An independent audit firm told the Ocoee City Commission on April 21 that it had issued an unmodified (clean) opinion on the city’s financial statements for the fiscal year ending Sept. 30, 2025, while flagging several items for follow-up and prompting commissioners to press staff about water-billing controls.
The audit partner from Bervis Gray & Company said the firm issued a clean opinion and found no material weaknesses or significant deficiencies in internal controls that rose to the level requiring a formal finding. The auditors also reported a clean compliance result for the city’s investment policy and a clean single-audit for federal and state awards, saying their testing did not identify material compliance issues.
The auditors highlighted several financial items in their presentation: the general fund experienced a negative change in fund balance, partly because the city transferred about $1,300,000 to the solid waste fund to help cover a long-standing deficit; fiduciary funds showed roughly a $13,800,000 increase—largely attributable to investment earnings; and ARPA funds had roughly $5,600,000 unspent as of Sept. 30, 2025, which staff was working to obligate before the federal deadline (noted by auditors) to expend those funds by Dec. 31, 2026.
“Issuing an unmodified opinion means, based on our procedures, we believe the financial statements are fairly presented in all material respects,” the audit partner said. He added that auditors review internal controls as part of risk assessment but do not issue an opinion on the city’s internal-control system as part of a standard financial audit.
Questions from commissioners focused on utilities accounts receivable (AR) and the timing of write-offs. One commissioner said the city recently recorded a roughly $500,000 write-off in water-billing AR and asked whether auditors had tested the internal controls that allowed aged receivables to accumulate. The audit partner said auditors examine management’s methodology for estimating allowances and perform predictive testing; audit adjustments are recommended if differences exceed materiality thresholds, but estimates are often accepted where management’s approach is reasonable and not materially misstated.

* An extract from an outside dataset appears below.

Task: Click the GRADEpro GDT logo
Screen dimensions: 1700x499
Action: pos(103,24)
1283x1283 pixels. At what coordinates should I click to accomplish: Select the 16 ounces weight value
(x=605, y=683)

Director Weber explained that bad-debt expense for utility funds is recorded in the financial statements and that the official write-off of individual accounts is performed in the utility billing system. Weber said the accounting records show the bad-debt amounts recorded in the general ledger and that the auditors reviewed those entries.
City management also told the commission it has already undertaken supplemental reviews. The city manager said the city has commissioned independent operational audits of several business units in the past 18 months—including fleet services (which returned clean results) and a separate, third-party review of water billing and controls that identified issues the city has taken steps to address. The manager said the city expects to bring related budget amendments and follow-up actions to the commission.

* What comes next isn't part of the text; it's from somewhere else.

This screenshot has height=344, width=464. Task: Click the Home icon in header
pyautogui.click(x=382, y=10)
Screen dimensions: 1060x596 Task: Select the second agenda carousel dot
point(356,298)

Commissioners pushed for clarity on whether an expanded operational audit—outside the normal scope of the financial audit—would be appropriate to test controls more directly and suggested budgeting for warrant and traffic studies in other agenda items; auditors said that kind of work is a separate engagement with a different scope.

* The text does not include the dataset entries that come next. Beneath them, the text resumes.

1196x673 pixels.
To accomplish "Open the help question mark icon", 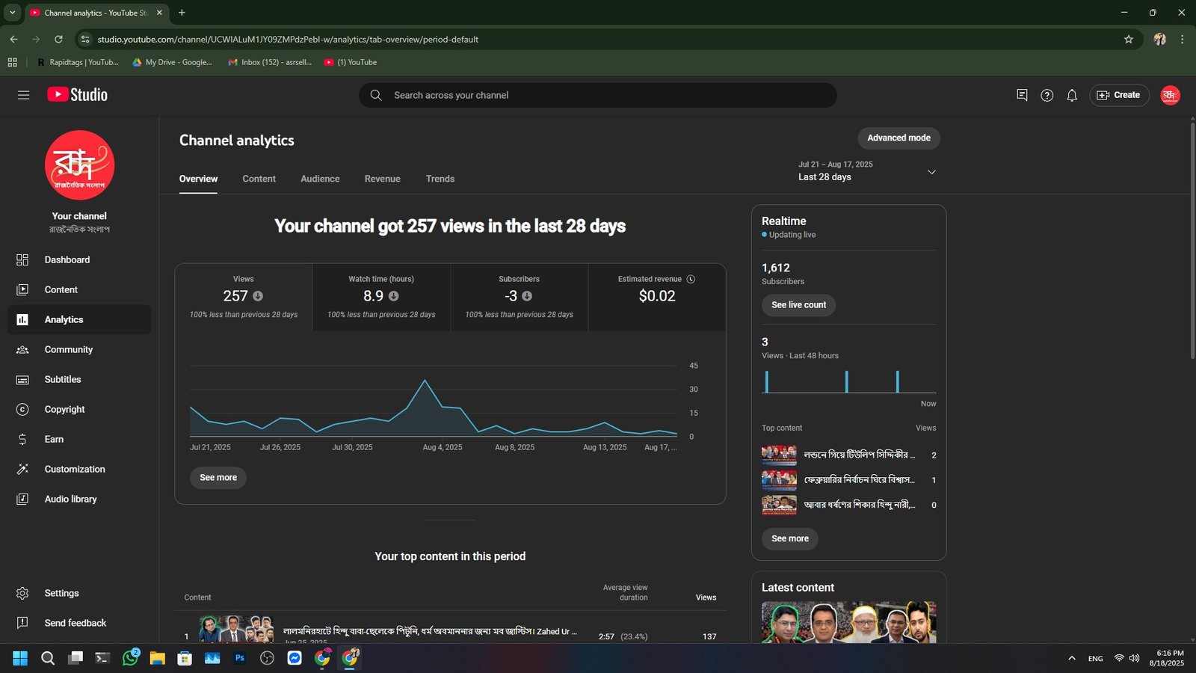I will tap(1047, 95).
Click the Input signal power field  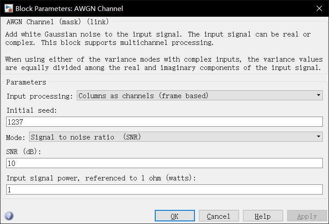click(165, 190)
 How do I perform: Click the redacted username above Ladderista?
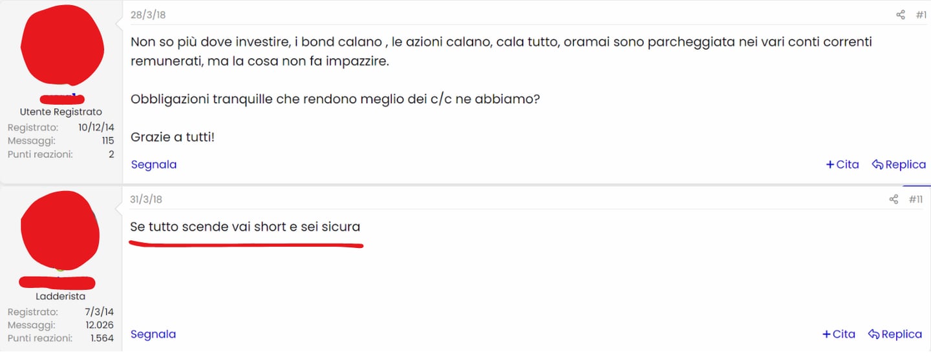pyautogui.click(x=57, y=283)
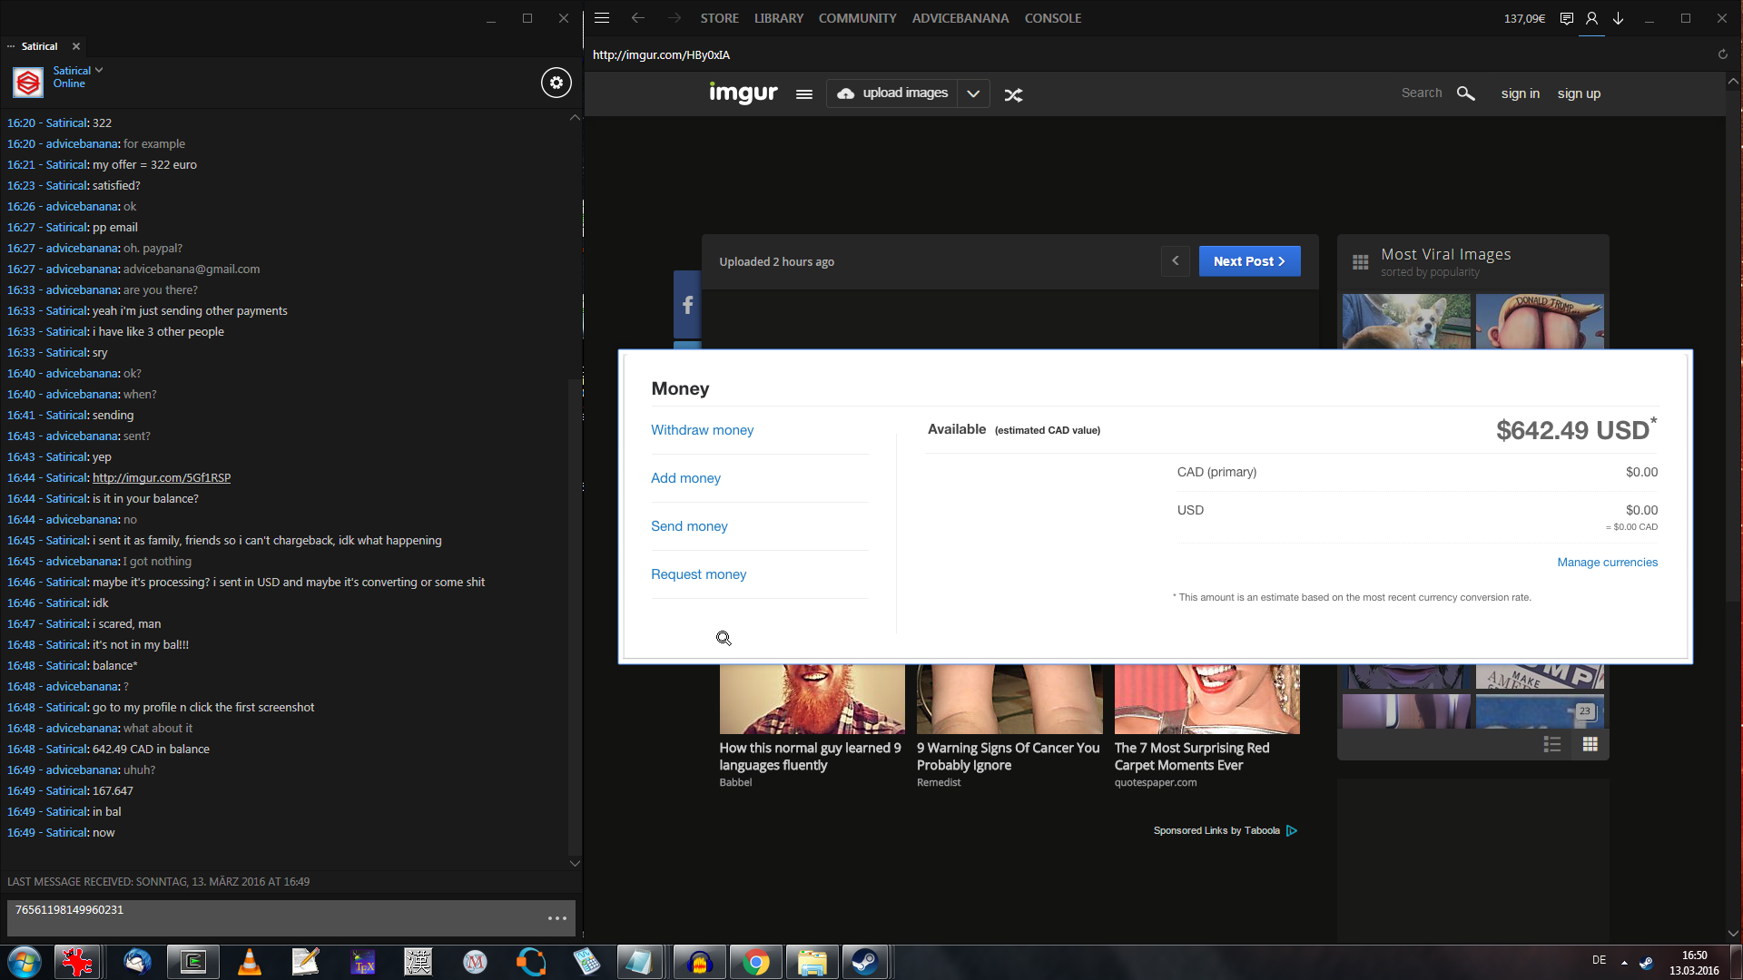
Task: Open chat message options ellipsis
Action: click(x=556, y=918)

The audit presentation and the commission’s discussion did not produce a finding that would require corrective action under the audit reports presented that night; commissioners directed staff to continue follow-up, share any independent-audit reports with the commission, and monitor the remaining AR balances.
What’s next: staff said it will provide additional information about the water-billing review and any operational-audit scope for the commission to consider in coming weeks.